Soaps gloss over life’s true grit

Television, so often criticised for too much gritty realism, is nothing like gritty enough, a doctor writes.

It seems reasonable to assume that the doctor in question, one Simon Taggart, is, true to his profession, inured to the sight of blood, gore, evisceration, dripping noses and all those other darker aspects of the mortal shell from which Middle England turns away its head in disgust. Not for him the squeamish squeal or the averted eye; he wants to see life as it is. Raw, relentless, unforgiving, and wracked with pain. And he wants the rest of us to see it too.

His purpose, of course, is to do us good. That’s a bit rum, you may think, what with all this talk of the desensitising effects of violence on TV. How could exposure to yet more of the Grand Guignol lighten our step and send us merrily whistling on our way through the valley of the shadow of death? The answer is that we would learn from the horror set before our eyes, take ourselves trembling to bed, and rise the next day better, wiser people, resolved thenceforth to lead cleaner, purer lives.

As it is, says Dr Taggart, television is doing us all a huge disservice by implying that debauchery and self-indulgence are without penalty or consequence. He gets this impression by watching lots of soaps. Now it is not for us to criticise a member of the medical profession for the way in which he chooses to relax at the end of what are no doubt arduous days. Were the quotidian lot of you and me to peer down throats, look up bottoms, tap chests, and ask people to cough twice, we, too, could be forgiven for seeking escape and solace amid the soothing waves of televised rubbish.

But, alas, poor Taggart, he cannot allow himself to drift into what dramatists call a suspension of disbelief, that God-given gullibility without which we would see only a paper moon floating over a cardboard sea. When Taggart loosens his stethoscope, puts up his feet, draws deeply from his mug of Horlicks, and tunes in to EastEnders, he is profoundly disturbed by what he sees. And what does he see? Why, healthy people. Worse, people who have no right to be healthy.
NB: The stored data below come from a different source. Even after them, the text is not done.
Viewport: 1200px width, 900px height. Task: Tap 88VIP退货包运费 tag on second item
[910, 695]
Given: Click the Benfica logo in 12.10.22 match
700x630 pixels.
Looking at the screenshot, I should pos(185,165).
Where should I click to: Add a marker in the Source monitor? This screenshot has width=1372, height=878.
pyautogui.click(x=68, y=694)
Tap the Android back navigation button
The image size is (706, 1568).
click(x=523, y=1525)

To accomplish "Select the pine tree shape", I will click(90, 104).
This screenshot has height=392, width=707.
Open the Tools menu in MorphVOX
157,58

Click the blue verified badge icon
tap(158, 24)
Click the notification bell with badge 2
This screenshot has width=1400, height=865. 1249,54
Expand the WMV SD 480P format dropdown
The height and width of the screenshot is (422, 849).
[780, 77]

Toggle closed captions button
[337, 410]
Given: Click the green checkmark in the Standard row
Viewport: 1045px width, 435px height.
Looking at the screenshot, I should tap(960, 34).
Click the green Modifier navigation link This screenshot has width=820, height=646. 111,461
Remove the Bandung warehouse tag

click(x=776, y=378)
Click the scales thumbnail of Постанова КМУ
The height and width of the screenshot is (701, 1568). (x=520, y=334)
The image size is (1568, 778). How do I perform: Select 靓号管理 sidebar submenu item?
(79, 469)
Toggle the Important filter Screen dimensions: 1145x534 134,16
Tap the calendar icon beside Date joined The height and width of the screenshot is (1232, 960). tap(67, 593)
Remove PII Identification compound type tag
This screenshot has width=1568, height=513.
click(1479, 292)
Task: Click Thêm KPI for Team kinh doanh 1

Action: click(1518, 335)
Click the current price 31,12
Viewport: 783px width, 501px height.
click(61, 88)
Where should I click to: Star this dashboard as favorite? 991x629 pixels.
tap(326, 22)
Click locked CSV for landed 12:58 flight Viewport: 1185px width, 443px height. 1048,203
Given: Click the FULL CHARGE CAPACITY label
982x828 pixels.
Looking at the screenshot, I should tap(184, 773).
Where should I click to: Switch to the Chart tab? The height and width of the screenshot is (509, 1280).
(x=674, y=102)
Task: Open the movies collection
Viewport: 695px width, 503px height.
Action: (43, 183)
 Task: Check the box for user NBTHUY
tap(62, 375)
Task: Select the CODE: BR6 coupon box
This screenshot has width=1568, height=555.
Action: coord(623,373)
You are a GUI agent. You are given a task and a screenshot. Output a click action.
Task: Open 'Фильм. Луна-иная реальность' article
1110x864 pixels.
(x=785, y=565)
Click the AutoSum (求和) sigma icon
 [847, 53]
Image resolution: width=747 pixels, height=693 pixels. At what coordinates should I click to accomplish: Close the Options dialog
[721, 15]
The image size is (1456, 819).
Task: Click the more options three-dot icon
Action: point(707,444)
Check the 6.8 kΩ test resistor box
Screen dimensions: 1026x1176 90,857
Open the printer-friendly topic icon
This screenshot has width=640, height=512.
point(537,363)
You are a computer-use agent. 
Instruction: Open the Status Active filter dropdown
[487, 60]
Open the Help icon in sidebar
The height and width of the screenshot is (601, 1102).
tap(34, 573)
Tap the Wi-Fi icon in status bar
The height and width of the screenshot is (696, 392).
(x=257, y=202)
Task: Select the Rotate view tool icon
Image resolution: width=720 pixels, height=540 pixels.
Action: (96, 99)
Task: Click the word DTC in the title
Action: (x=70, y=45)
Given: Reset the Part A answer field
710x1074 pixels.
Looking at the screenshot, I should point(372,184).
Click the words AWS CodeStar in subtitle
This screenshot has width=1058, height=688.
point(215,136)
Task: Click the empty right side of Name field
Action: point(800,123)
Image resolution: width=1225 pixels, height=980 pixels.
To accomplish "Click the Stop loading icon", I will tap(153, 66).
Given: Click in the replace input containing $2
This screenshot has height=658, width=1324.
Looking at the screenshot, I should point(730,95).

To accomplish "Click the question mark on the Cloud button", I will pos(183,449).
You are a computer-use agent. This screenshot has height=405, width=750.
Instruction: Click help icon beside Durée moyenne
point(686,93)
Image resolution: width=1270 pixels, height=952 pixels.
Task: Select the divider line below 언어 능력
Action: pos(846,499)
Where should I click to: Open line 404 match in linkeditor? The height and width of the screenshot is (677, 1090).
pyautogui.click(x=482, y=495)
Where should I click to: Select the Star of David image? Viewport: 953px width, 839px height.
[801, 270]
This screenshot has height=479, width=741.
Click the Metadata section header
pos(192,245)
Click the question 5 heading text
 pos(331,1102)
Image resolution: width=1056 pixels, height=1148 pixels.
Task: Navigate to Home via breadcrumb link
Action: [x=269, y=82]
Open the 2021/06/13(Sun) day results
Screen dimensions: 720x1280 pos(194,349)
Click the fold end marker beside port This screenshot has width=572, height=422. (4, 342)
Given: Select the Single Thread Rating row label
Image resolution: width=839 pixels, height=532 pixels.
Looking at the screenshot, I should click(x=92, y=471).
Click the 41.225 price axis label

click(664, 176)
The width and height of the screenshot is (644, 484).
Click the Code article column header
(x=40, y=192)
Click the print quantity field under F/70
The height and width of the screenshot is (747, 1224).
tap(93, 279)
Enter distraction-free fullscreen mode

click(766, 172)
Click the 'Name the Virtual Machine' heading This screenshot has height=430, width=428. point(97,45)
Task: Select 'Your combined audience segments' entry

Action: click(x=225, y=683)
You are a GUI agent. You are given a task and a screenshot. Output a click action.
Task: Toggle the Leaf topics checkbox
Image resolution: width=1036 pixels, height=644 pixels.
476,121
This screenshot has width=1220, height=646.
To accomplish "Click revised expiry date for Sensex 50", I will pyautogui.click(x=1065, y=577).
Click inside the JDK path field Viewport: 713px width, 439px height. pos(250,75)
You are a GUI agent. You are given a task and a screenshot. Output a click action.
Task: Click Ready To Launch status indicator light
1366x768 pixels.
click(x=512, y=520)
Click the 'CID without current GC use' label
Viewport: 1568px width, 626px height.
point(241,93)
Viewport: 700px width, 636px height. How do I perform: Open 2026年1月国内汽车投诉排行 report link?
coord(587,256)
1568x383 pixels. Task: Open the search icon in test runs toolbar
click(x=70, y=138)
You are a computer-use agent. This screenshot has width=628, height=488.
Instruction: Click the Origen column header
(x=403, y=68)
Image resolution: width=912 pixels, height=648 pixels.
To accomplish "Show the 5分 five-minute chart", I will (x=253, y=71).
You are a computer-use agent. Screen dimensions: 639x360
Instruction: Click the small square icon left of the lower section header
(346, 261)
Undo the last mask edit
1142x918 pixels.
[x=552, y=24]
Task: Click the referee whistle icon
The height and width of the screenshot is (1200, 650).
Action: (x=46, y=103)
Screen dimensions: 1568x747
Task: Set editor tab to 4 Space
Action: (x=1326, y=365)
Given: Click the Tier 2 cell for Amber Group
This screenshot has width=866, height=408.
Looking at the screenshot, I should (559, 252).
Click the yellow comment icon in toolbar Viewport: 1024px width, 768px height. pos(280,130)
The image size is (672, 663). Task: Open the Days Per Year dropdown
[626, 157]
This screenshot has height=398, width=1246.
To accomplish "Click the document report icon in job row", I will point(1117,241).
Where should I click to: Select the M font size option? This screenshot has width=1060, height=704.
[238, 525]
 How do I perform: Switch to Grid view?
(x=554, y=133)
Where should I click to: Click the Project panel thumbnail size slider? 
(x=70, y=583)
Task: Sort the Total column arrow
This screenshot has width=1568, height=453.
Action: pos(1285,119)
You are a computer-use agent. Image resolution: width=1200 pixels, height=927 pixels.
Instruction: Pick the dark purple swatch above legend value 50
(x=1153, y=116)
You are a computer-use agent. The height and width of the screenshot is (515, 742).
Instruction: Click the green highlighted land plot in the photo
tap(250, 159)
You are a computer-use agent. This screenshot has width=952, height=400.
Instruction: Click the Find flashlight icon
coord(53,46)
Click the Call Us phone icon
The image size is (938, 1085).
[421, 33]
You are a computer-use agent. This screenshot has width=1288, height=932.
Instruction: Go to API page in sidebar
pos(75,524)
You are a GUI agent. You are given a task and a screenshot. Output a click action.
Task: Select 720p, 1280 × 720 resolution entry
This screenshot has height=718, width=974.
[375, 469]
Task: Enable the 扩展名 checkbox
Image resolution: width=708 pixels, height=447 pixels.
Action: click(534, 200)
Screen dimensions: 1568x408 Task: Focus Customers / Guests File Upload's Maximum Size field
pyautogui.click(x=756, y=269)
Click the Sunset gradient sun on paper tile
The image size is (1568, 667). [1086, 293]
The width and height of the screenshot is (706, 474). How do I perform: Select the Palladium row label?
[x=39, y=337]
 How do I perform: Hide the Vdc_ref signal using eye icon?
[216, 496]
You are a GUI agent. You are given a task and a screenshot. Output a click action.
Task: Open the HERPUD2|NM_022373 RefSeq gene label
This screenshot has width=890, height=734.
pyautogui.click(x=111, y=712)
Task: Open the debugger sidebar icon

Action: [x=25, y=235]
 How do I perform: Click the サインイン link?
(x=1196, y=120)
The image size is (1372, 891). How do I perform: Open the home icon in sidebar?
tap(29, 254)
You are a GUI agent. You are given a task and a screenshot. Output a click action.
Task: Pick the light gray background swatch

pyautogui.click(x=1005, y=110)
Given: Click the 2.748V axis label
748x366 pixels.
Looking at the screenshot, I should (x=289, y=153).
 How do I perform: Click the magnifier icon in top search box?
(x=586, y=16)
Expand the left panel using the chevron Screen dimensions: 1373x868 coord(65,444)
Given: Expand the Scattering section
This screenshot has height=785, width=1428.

People, in short, who, if there were any sense of realism in broadcasting, would be turning purple, fighting for breath, and, ideally, dropping dead.

Now he has finally cracked, and can take no more. He has written to all soap scriptwriters demanding realism in portrayals of unhealthy lifestyles. Moreover, he has teamed up with that most miserable of quangos, the Health Education Authority, to disseminate his views in a paper called “Reality in Soaps”.

In particular, he singles out Dot Cotton, the inveterate chain-smoker of EastEnders and Les Battersby, the equally heroic boozer of Coronation Street. Both characters, he says, are unfeasibly healthy. Were the scriptwriters to take their responsibilities seriously, Dot would be carried off the set feet first, and Les would be doubled up with a burst ulcer. As for Fitz, the smoking, drinking, womanising psychologist from Cracker, boy, does he deserve to suffer. “I would like to see him being sick because of his ulcers and having attacks of bronchitis,” says Taggart. Yes, indeed. But what about the womanising? Might it not be cautionary were his virile member to be seen dropping off and falling to the floor?

“We have always felt that on television people who smoke look far too healthy and never go to the doctor,” says Taggart. “In real life the characters would be unhealthy and always at the doctors.”

This betrays a lack of understanding of the requirements of drama. To hold the attention of the masses, it is necessary that the story should zip along, and, like a butterfly in mid-May, alight briefly on one component of the plot before fluttering to the next. It simply would not do for the characters to be forever stopping off at the doctor’s and coughing up sputum samples. It would slow things down dreadfully and loosen the soap’s grip on the viewers.

Elision is one of the skills of scriptwriting. If, for instance, Les Battersby drank as heavily as we are led to believe, he would regularly feel the need to relieve his bladder; but, if we were to follow his progress through this necessary process, our attention would soon wander. That is why urination, despite its undoubted realism, plays little part in popular entertainment.

Dr Taggart gives praise where it is due. He commends the series Hollyoakes for its enlightened treatment of smoking. “Smokers,” he says, “tend to be associated with a negative image, from the criminal underworld, a bad guy.” Here he is arguing for art to prefigure reality. It has long been the secret ambition of the medical profession and the Health Education Authority to criminalise smoking, and Hollyoakes is taking a step in the right direction by depicting tobacco as a mark of criminality.

Dr Taggart is now working on his next paper, which will call for realism in violence. “You never see someone scarred for life because they have had a broken jaw or permanent brain damage,” he explains. He is, if nothing else, the bad actor’s friend. There must be plenty of disillusioned thespians out there who would sell their souls to portray a persistent vegetative state.